Bingöl’de patlayan ya da patlatılan, 2 kişinin yaşamını yitirmesine neden olan bomba şu an için ciddi bir tartışma konusu. ‘Ateş düştüğü yeri yakarın’ ötesinde toplumsal yaranın tam üstüne düştü.
Bomba gaipten mi geldi?
Toplum olarak durumu sorgulamamız gerekiyor ki, yeniden Sur, Nusaybin, Cizre, Yüksekova’da olduğu gibi bir daha yaşanmasını istemediğimiz senaryoların bir parçası durumuna gelmeyelim.
Ne olduğunu çok net bilmiyoruz, o nedenle sözümüz ortaya. Çok net konuşabilmek için olayın tüm detaylarına hâkim olmak gerekiyor ki, bugünkü mevcut ortamda hiç birimizin böyle bir şansı yok.
Ancak, yapabileceğimiz bir tek şey var ki, durumu gördüğümüz gibi değerlendirmek.

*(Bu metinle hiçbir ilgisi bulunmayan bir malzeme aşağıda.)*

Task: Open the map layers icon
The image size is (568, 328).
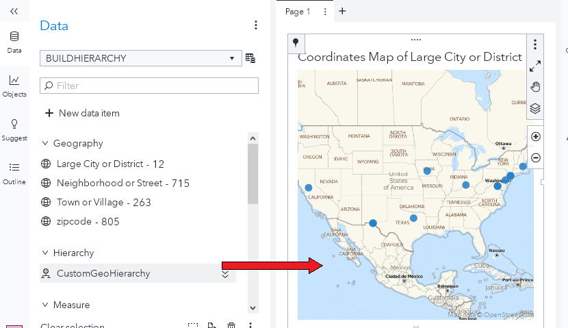Action: [x=536, y=108]

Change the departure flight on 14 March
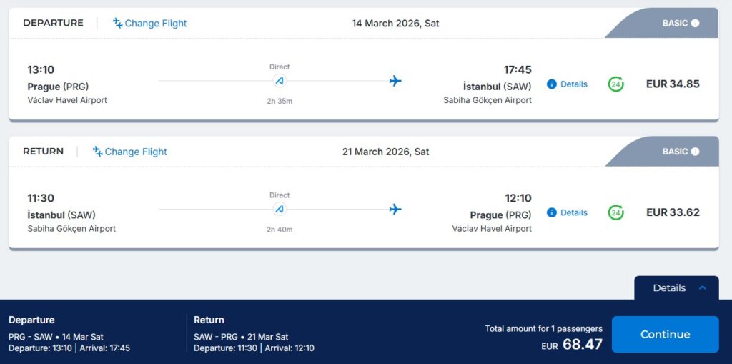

Bingöl’deki patlamayı şekli, şemali ve sonuçları açısından değerlendirdiğimizde, bize yansıyan şekliyle durumu terörist bir eylem biçimi olarak değerlendirmekten başka bir şey düşünemiyorum.
Toplum olarak sorgulamamız gereken durumlarla her an karşı karşıya kalabiliriz, hazırlıklı olmalıyız. Yukarıda söz ettiğim gibi, 2015’teki gibi toplumsal manada bir yıkım süreci yaşamamak için, Bingöl’de meydana gelen patlama ya da benzeri muhtemel olaylara karşı tepkilerimizi anında ortaya koymalıyız.
Hiçbir eylem, patlayan ya da patlatılan bir bomba gaipten gelmiyor, rastgele ortaya çıkmıyor. Eylemlerinde, bombaların da, biz bilmesek de, tanımasak da mutlaka sahipleri vardır. Tepkimiz, tepkilerimiz onlaradır, olmak zorundadır. Aksi takdirde bilmediğimiz güçlere teslim oluruz!
Etrafımız bu tür örneklerle doludur, gözlerimizin önünde gerçekleşti gerçekleşiyor.
İşte İran, İşte Irak, İşte Suriye, İşte Libya, İşte Mısır, İşte Afganistan; bir bombayla, bir silahla başlayan hareketlilik, ülkelerin bitişine, insanların ölümüne neden olurken, kalanların ise, topraklarını, evlerini, çoluk çocuklarını geride bırakarak başka ülkelere sığınmalarına neden oldu.
O nedenle; hiçbir şey gaipten gelmiyor, gelmez de. Rastgele patladığını zannettiğimiz ne bir bomba, ne bir silah, bunların hiç biri gaipten gelmez.
Yapacağımız tek şey;
-Sorgulamak, karşı çıkmak, kabul etmemek, protesto etmek, toplum olarak hiçbir ‘terörist’ eylem biçiminin yanında, etrafında, kenarında, köşesinde, kıyısında durmayacağımızı, karşısında olacağımızı açık yüreklilikle deklere etmektir.
-Demokrasiye, insan hak ve özgürlüklerine, hak-hukuk-adalete olan inancımızı, bütün çözümleri bu mecrada kabul ettiğimizi, bu çerçevede çözümlerden yana olduğumuzu sıkça dile getirmektir.